**KURZE AUFGABE 1:**
Gib den Text zur SoLawi von "Was macht das" bis "ländlichen Regionen Ostdeutschlands." wieder und ersetze dabei "freiwillige Mithilfe" durch "ehrenamtliche Mithilfe".
**KURZE AUFGABE 2:**
Setze den Text zur SoLawi im Anschluss an seinen letzten Satz fort.

Was macht das SoLawi-Konzept eigentlich solidarisch?
Laut dem Netzwerk Solidarische Landwirtschaft e.V. gehören vor allem drei Dinge zur Solidarität in der SoLawi: die Verteilung der Produktionskosten auf mehrere Schultern, das solidarische Miteinander unter den Mitgliedern und die freiwillige Mithilfe bei Anbau, Ernte, Verteilung und Koordination. Mit der Beteiligung der Mitglieder in der SoLawi haben wir uns im [pane]-Projekt während des Praktikums von Hannah Schwering am RIFS genauer beschäftigt. In diesem Projekt untersuchen wir die sozialen, ökonomischen und ökologischen Effekte von SoLawi in ländlichen Regionen Ostdeutschlands.

**BEREITGESTELLTES MATERIAL:**

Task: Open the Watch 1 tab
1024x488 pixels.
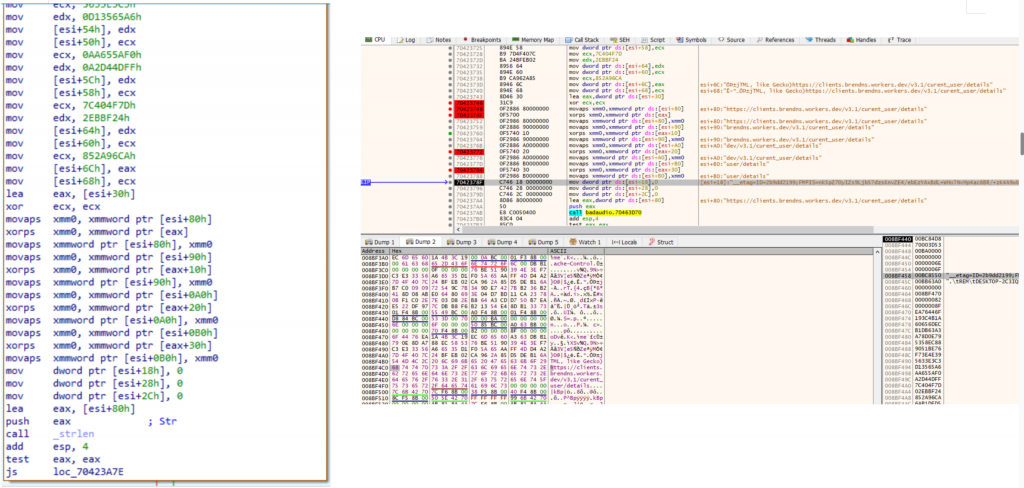Action: tap(586, 242)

**ANTWORT 1:**
Was macht das SoLawi-Konzept eigentlich solidarisch?
Laut dem Netzwerk Solidarische Landwirtschaft e.V. gehören vor allem drei Dinge zur Solidarität in der SoLawi: die Verteilung der Produktionskosten auf mehrere Schultern, das solidarische Miteinander unter den Mitgliedern und die ehrenamtliche Mithilfe bei Anbau, Ernte, Verteilung und Koordination. Mit der Beteiligung der Mitglieder in der SoLawi haben wir uns im [pane]-Projekt während des Praktikums von Hannah Schwering am RIFS genauer beschäftigt. In diesem Projekt untersuchen wir die sozialen, ökonomischen und ökologischen Effekte von SoLawi in ländlichen Regionen Ostdeutschlands.

**ANTWORT 2:**
Im [pane]-Projekt betreute Armin-Laszlo Halbach die Masterarbeit von Şaziye Aksungur, einer Studentin der Hochschule für nachhaltige Entwicklung Eberswalde. Sie führte eine deutschlandweite Umfrage zum sozialen Zusammenhalt in SoLawi-Initiativen durch und erfragte dabei unter anderem die aktuellen Mitgliederzahlen und den Anteil der Mitglieder, die sich regelmäßig in ihrer SoLawi beteiligen. Auf Basis dieser Angaben konnten wir für 84 SoLawi-Höfe in Deutschland näher untersuchen, wie verschiedene Merkmale der SoLawi-Initiative mit der Beteiligung ihrer Mitglieder zusammenhängen. Als Psycholog*innen interessierte uns dabei insbesondere die Rolle sozialer Strukturen, beispielsweise, ob informelle gemeinschaftliche Aktivitäten wie Hoffeste oder Bildungsveranstaltungen organisiert werden. Die Ergebnisse unserer Auswertung möchten wir in diesem Blogartikel vorstellen.
Auf welchen SoLawi-Höfen packen die meisten Mitglieder mit an?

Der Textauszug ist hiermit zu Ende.